This sorority recruiting video is being condemned for objectifying women and for only including white women

University of Alabama SororityscreengrabAn image from AU’s recruiting video.

The recruiting video for a University of Alabama sorority has received harsh criticism for its lack of diversity as well as its objectification of women, The New York Times reported on Tuesday.

The video of the Alpha Phi chapter at UA has since been removed from the sorority’s YouTube channel.

The video features hoards of chapter members jumping up and down, dancing, smiling, and blowing kisses for the camera. It was produced in an effort to entice other young women into joining the sorority.

Alabama news website featured an op-ed by writer A.L. Bailey that denounced the video for being, “all so racially and aesthetically homogeneous and forced, so hyper-feminine, so reductive and objectifying, so Stepford Wives: College Edition,” the Times reported.

Sororities at UA have a well-documented history of racial segregation.
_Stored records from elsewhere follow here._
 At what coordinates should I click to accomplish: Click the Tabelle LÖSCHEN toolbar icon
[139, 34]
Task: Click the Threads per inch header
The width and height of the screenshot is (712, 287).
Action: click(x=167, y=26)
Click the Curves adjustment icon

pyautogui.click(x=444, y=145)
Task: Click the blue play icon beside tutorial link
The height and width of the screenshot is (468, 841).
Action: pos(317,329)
In 2013, The Crimson White, the university’s student paper, published a shocking report that only one black student had ever pledged a Panhellenic sorority through the formal recruiting process in the 50 years since the school had integrated.
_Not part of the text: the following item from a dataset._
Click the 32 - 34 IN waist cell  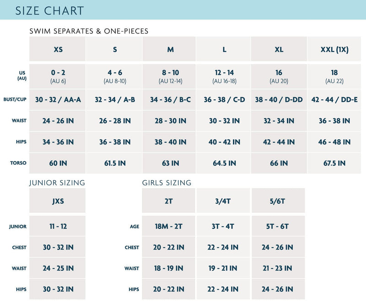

Some sorority members told the Crimson White that the lack of diversity in the sororities at AU was a calculated decision to exclude women of colour from their ranks.

A member from Tri Delta, who asked to remain anonymous, told the Crimson White the story of a black student with “excellent scores,” an influential family, and “awesome resume” who was removed from the process because of her race.

“Not a lot of rushees get awesome scores .. Sometimes sisters [of active members] don’t get that. [She] got excellent scores. The only thing that kept her back was the colour of her skin in Tri Delt. She would have been a dog fight between all the sororities if she were white,” the Tri Delta member told the Crimson White.

Since the Crimson White’s report in 2013, diversity has increased in predominantly white sororities at UA. There were zero minority women in predominantly white sororities in 2013, and there are currently 214, Abbey Crain, one of the authors of the report, told the Times.

That hasn’t stopped the derision from viewers who have questioned the goal of the video. Bailey’s op-ed continued to push on the need for such a video.

“Are they recruiting a diverse and talented group of young women embarking on a college education?” Bailey asked in her op-ed.

“Upon first or even fifth glance, probably not. Hormonal college-aged guys? Most assuredly yes. Older, male YouTube creepers? A resounding yes.”

We reached out to the sorority for comment and will update this post if we hear back. The University of Alabama condemned the video in a statement to the New York Times.